→ YOUR ASSIGNMENT:
Work out how many lines in the records include the word "list", then answer with nothing but that number.

*** Begin section ***

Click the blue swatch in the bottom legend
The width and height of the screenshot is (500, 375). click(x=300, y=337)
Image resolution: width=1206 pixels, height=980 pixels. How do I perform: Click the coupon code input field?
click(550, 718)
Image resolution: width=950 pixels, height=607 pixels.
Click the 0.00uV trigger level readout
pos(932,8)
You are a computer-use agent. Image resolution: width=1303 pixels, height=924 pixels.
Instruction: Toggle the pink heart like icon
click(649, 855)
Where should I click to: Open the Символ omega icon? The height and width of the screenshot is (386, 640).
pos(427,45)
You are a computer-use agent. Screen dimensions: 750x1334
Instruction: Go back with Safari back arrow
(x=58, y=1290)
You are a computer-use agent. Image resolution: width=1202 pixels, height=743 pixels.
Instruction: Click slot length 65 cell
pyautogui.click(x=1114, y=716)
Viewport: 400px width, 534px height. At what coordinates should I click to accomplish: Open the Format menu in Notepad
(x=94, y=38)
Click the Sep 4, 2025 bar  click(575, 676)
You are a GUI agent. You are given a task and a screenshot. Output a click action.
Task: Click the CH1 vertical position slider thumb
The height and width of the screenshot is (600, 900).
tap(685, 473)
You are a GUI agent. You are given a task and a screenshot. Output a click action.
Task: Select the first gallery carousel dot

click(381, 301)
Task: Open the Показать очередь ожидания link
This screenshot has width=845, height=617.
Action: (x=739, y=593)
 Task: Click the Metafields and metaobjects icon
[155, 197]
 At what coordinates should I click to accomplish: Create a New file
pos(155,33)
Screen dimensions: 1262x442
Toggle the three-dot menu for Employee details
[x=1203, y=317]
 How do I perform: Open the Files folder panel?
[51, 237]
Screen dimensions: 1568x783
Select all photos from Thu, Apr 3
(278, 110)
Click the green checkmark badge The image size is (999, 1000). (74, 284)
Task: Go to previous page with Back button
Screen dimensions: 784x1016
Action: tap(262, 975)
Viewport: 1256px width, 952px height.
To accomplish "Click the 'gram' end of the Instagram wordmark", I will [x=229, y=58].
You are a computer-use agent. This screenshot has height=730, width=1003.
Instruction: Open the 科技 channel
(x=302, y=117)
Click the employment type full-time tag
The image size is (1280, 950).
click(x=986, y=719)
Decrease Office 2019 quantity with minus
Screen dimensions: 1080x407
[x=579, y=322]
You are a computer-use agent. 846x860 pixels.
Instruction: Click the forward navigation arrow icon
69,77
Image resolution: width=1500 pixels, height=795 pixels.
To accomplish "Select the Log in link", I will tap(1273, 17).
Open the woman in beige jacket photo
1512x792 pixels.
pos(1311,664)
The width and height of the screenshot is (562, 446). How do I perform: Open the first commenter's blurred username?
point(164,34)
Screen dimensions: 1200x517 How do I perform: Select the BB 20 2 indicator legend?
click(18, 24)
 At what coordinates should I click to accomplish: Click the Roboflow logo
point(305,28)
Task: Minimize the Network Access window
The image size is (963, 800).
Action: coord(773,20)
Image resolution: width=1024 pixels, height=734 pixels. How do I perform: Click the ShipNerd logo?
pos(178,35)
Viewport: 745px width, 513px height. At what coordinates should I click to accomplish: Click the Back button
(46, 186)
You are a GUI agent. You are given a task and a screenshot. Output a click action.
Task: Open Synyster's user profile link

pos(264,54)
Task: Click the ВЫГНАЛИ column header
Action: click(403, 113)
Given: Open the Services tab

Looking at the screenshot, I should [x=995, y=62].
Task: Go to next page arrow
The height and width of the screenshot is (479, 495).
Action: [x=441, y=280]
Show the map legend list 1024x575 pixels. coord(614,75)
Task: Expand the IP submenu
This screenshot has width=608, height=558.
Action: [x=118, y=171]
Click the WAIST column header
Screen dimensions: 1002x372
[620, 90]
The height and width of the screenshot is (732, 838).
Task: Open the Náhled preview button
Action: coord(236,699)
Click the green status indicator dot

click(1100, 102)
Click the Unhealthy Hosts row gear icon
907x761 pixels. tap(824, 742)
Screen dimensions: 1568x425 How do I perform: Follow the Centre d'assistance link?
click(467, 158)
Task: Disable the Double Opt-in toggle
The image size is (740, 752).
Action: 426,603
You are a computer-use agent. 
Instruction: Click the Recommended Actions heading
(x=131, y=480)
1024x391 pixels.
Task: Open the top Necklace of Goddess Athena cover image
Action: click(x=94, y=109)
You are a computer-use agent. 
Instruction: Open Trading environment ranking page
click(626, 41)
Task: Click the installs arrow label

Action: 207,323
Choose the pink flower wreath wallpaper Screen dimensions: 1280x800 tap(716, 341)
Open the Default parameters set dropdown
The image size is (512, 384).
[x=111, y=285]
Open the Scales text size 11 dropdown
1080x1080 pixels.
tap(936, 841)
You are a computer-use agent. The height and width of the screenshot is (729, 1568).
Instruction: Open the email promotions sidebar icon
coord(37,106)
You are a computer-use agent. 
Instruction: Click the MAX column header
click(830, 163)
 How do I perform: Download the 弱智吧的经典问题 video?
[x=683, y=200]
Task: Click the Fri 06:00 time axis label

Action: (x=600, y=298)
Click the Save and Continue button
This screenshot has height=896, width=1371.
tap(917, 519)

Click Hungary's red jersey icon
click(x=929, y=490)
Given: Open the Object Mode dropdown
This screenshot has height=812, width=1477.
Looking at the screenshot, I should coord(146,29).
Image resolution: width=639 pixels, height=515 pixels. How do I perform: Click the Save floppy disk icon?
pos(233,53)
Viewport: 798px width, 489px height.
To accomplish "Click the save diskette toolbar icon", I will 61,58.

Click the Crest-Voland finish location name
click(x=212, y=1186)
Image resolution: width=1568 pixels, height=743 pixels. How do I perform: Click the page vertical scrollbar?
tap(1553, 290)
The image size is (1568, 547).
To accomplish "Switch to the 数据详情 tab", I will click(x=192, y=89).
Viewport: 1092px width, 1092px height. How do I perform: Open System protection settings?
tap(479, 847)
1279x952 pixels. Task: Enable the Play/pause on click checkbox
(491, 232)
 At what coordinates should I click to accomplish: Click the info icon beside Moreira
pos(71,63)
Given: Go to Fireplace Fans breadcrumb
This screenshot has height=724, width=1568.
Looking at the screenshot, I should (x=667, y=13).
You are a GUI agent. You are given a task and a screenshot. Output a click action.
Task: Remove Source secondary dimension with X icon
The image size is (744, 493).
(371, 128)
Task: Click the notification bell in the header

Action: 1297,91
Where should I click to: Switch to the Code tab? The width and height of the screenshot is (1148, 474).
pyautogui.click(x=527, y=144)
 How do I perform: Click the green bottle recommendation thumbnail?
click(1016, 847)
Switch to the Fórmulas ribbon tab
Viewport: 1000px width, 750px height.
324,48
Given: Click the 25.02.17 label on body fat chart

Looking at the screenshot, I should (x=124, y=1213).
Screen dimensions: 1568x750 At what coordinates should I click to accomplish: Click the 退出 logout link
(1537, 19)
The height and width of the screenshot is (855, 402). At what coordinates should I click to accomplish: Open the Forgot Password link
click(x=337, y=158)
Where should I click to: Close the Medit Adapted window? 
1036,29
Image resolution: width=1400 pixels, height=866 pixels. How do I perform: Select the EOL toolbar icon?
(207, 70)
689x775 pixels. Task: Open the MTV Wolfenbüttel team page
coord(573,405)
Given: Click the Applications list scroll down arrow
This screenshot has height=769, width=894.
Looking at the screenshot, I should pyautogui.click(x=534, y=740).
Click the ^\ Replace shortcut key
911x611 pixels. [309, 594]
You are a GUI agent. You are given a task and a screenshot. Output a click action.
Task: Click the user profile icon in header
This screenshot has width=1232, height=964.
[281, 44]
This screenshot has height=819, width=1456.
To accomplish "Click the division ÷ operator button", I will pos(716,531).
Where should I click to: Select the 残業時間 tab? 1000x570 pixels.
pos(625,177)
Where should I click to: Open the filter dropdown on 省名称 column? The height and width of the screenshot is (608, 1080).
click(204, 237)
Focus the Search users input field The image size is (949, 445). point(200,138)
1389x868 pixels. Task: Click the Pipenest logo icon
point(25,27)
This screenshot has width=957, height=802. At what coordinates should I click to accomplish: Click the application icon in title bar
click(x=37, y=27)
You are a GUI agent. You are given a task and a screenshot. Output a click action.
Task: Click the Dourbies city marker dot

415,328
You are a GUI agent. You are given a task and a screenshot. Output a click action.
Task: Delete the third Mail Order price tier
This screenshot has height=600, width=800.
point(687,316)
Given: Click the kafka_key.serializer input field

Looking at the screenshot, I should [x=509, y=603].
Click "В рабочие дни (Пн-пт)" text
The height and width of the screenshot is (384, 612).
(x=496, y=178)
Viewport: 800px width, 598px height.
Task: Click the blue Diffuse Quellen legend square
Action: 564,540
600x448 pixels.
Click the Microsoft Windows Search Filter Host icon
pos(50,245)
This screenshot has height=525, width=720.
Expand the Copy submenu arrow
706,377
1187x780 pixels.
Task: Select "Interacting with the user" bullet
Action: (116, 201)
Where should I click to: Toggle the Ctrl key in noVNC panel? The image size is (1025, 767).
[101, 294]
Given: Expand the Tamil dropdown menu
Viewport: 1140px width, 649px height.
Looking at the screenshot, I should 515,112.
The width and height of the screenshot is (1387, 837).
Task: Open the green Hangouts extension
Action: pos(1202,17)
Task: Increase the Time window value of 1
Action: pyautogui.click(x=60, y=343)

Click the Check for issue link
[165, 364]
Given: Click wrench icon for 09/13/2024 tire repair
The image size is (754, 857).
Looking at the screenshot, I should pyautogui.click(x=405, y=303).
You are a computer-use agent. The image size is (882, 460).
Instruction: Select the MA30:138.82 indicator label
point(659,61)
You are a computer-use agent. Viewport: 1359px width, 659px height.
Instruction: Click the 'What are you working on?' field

*** End section ***

→ RESPONSE BOX:
2